When I mention I have clients with WordPress on IIS7 at the local WordPress Meetup (definitely go, well worth it), I invariably get snickers and disparaging comments. Some of that, especially from the less technical people, is just “Apache/MySQL/WordPress are Open Source”, and “big bad Microsoft is not as good”; it’s like cheering for your home sports team.

But the more technical people who have hosted WordPress for many clients, give different quality of answers.

I have a client hosting about 300 sites for Realtors. They brought me in to install WordPress in Multi-Site mode, for them to switch from their old ASP system to WordPress, and to then help them keep it running smoothly. Their IIS7 administrator was good at IIS but didn’t know WordPress or PHP, certainly not at the diagnostic and troubleshooting level.

Here’s the actual problems I have run into, over a few years of being their WordPress troubleshooter.

Linux and Apache vs.
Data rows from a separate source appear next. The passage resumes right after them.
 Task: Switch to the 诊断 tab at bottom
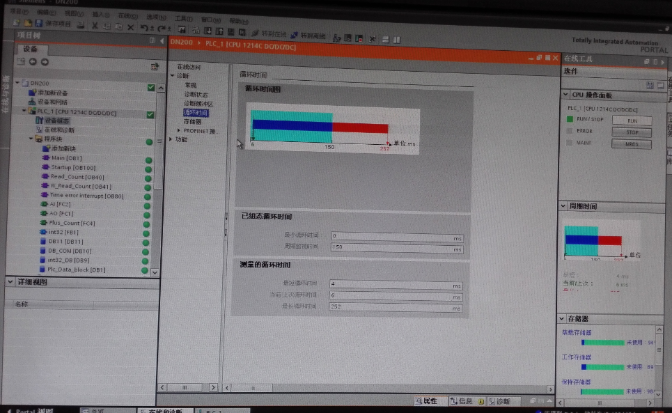[499, 401]

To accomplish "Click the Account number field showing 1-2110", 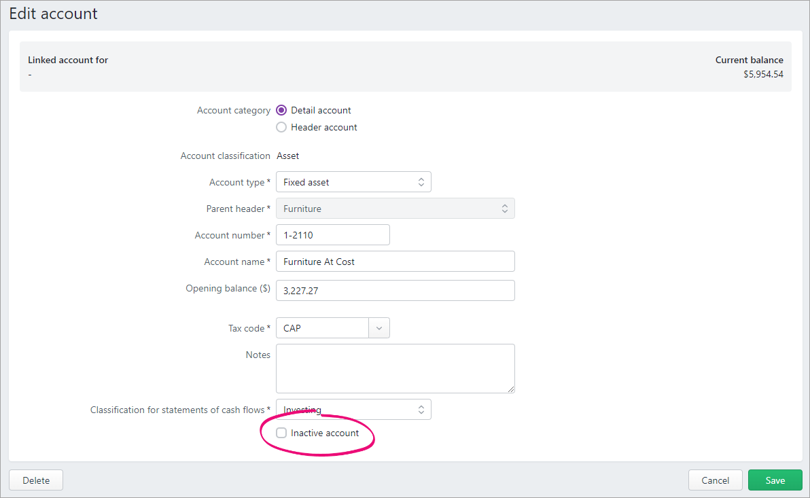I will click(x=332, y=234).
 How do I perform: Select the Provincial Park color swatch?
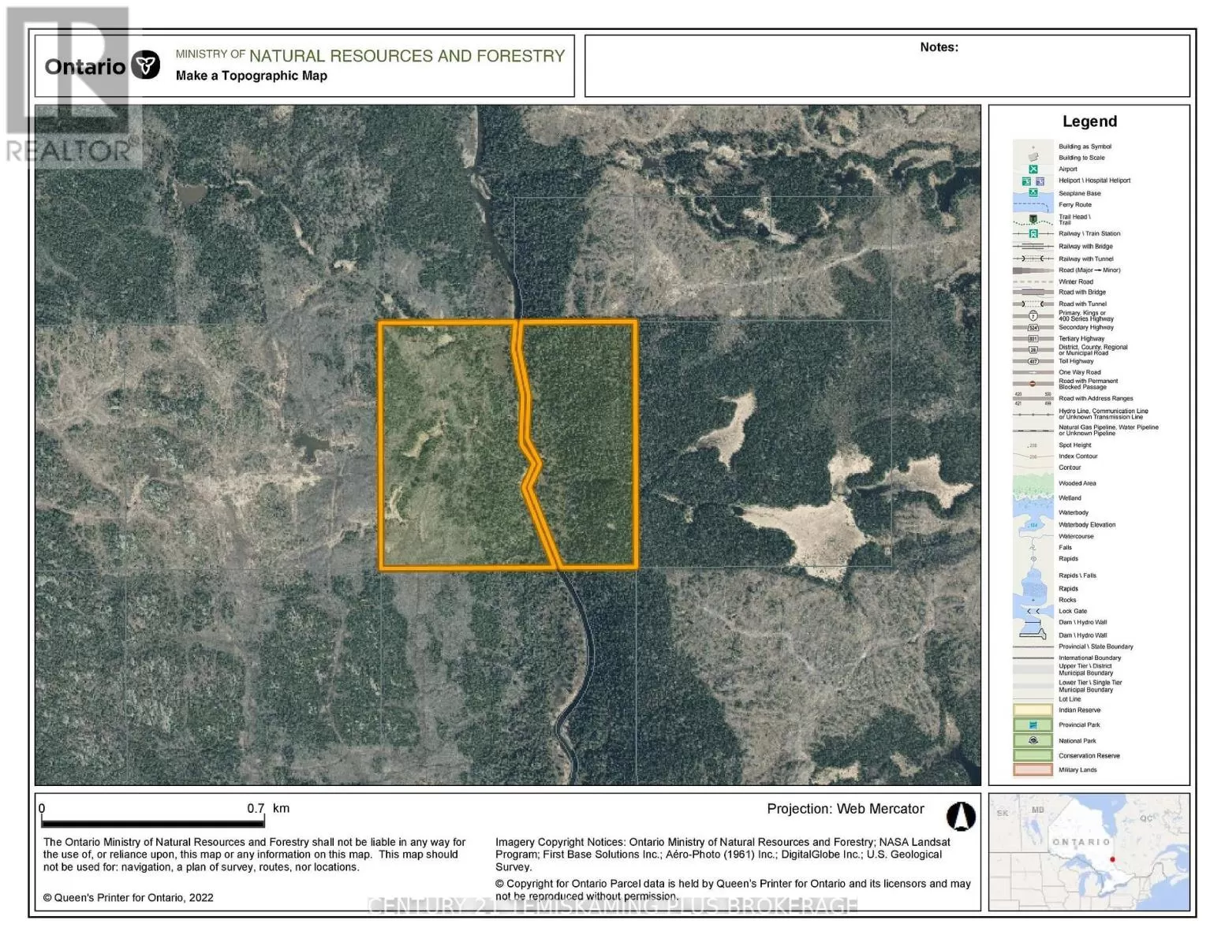(x=1031, y=724)
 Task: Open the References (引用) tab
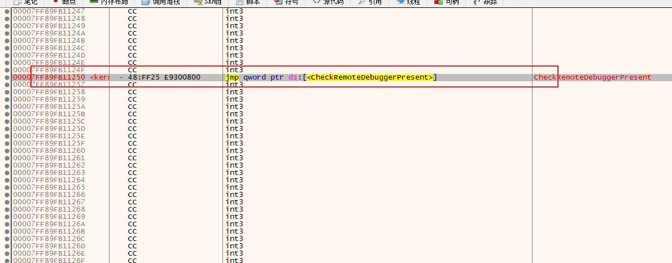pos(373,2)

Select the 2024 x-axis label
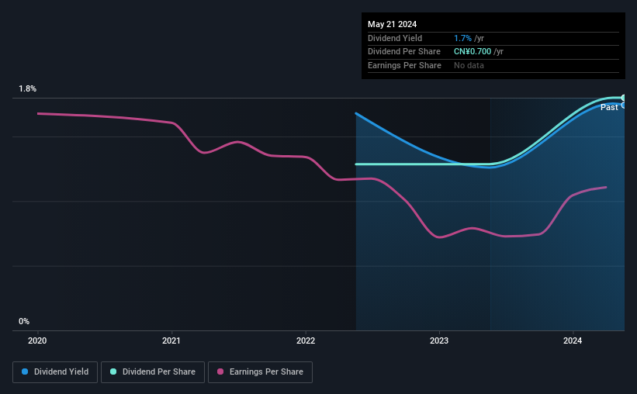pos(573,340)
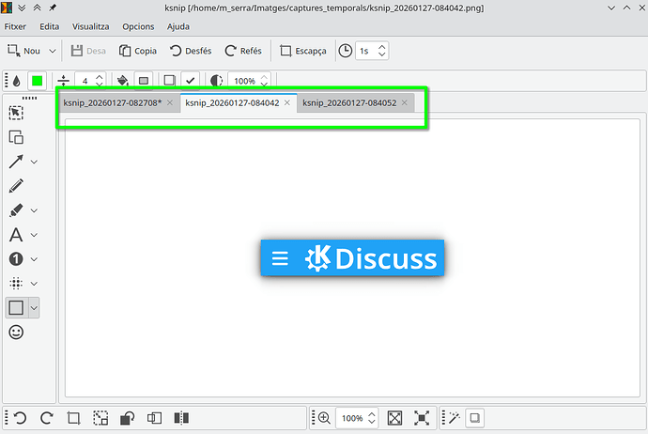Toggle the Duplicate tool in sidebar

tap(16, 137)
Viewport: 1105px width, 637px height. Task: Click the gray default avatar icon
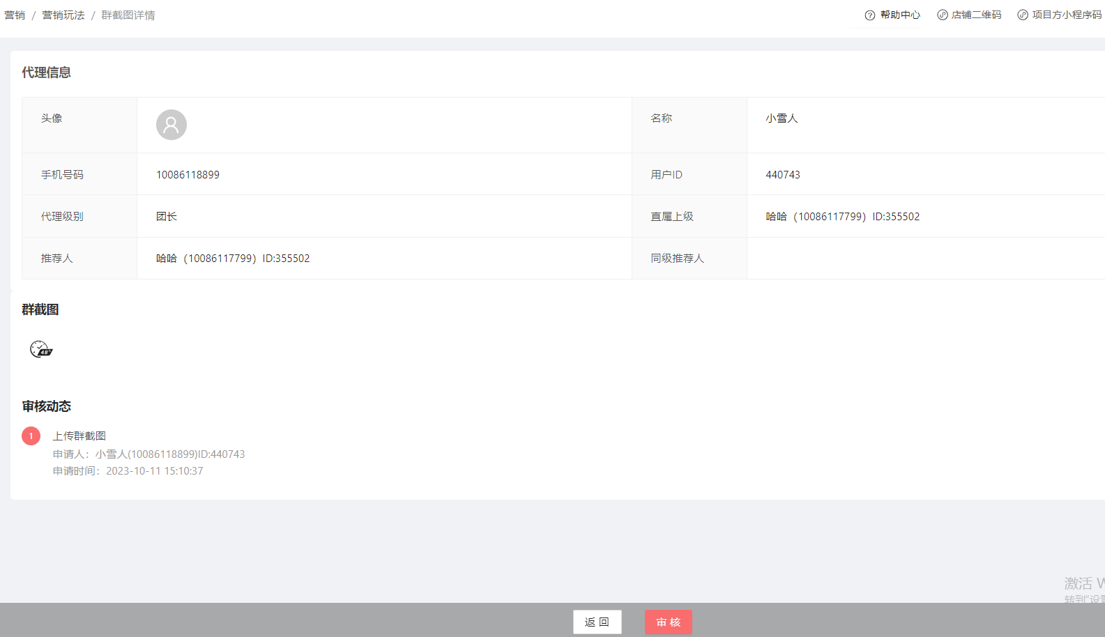pyautogui.click(x=172, y=125)
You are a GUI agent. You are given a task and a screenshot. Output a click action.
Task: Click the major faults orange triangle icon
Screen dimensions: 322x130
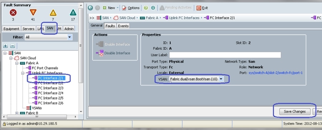coord(33,13)
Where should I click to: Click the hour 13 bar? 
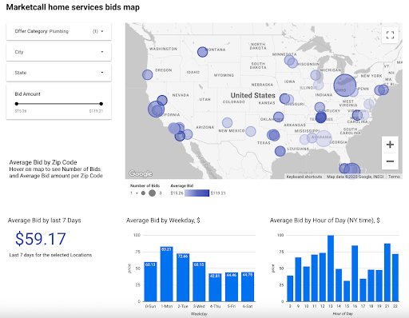coord(331,268)
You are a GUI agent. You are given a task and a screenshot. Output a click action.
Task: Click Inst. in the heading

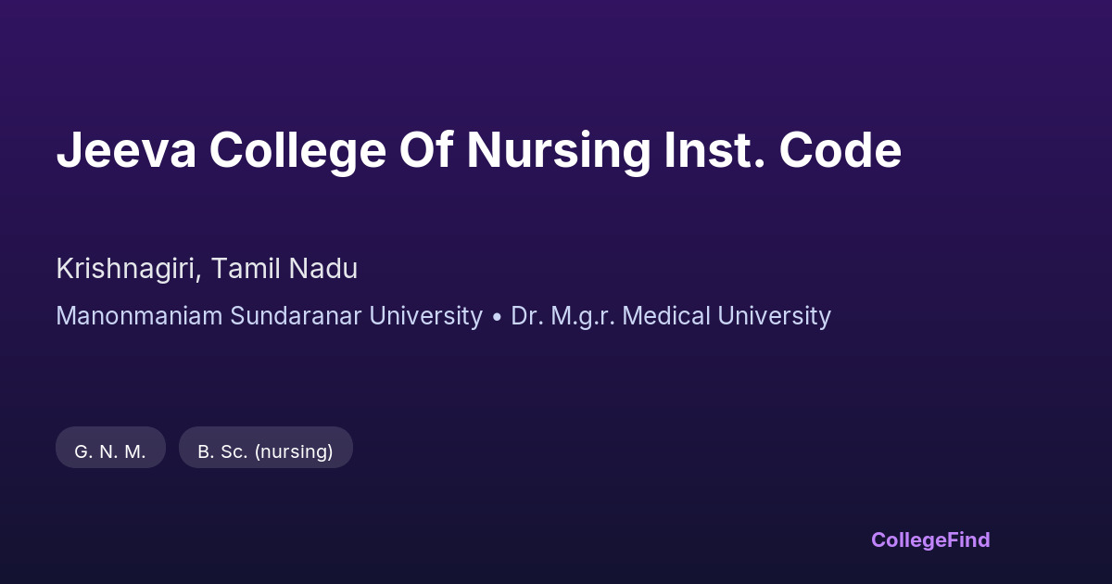click(x=714, y=151)
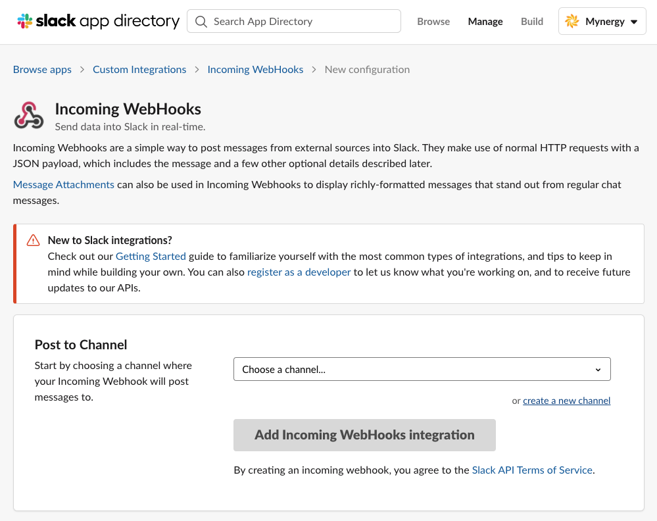Viewport: 657px width, 521px height.
Task: Click the search magnifier icon
Action: point(201,21)
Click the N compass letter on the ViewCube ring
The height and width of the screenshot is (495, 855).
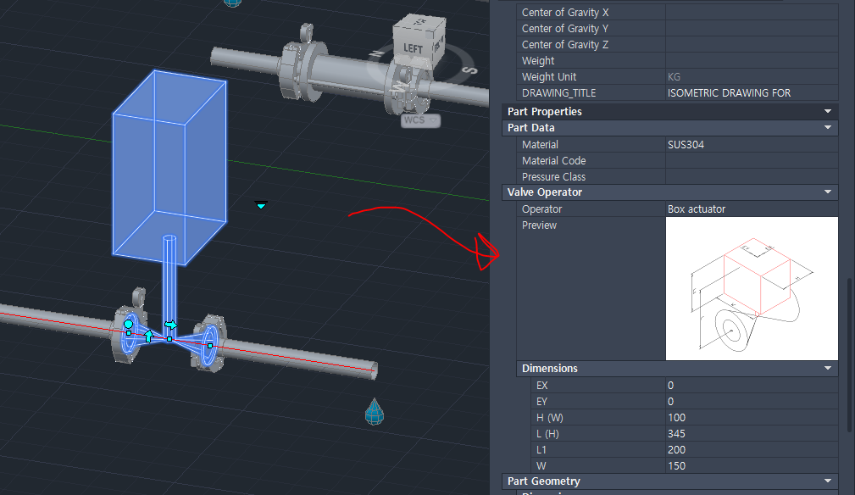coord(377,54)
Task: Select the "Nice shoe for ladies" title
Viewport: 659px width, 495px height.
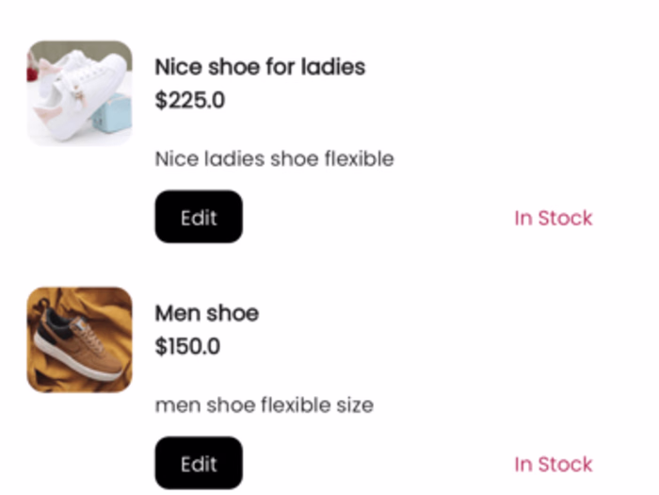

Windows and IIS

Linux (by far the most common operating system for web site hosting computers) and Apache (by far the most common web site hosting software, comes with Linux) and MySQL (the database that comes with Linux) are supported widely on web sites. You ask your search engine about an error message you get, or the tool you want, or the problem you’re having, and 15 of the top 17 sites listed will have the correct answer.

On IIS, those answers aren’t listed on hundreds of web pages. You’re not supposed to need them. You’re supposed to have taken the expensive Microsoft certification classes, have the manuals on paper and DVD, have the official troubleshooting tools and know how to use them. If you’re still stuck, you contact your Microsoft troubleshooter that you’ve paid for.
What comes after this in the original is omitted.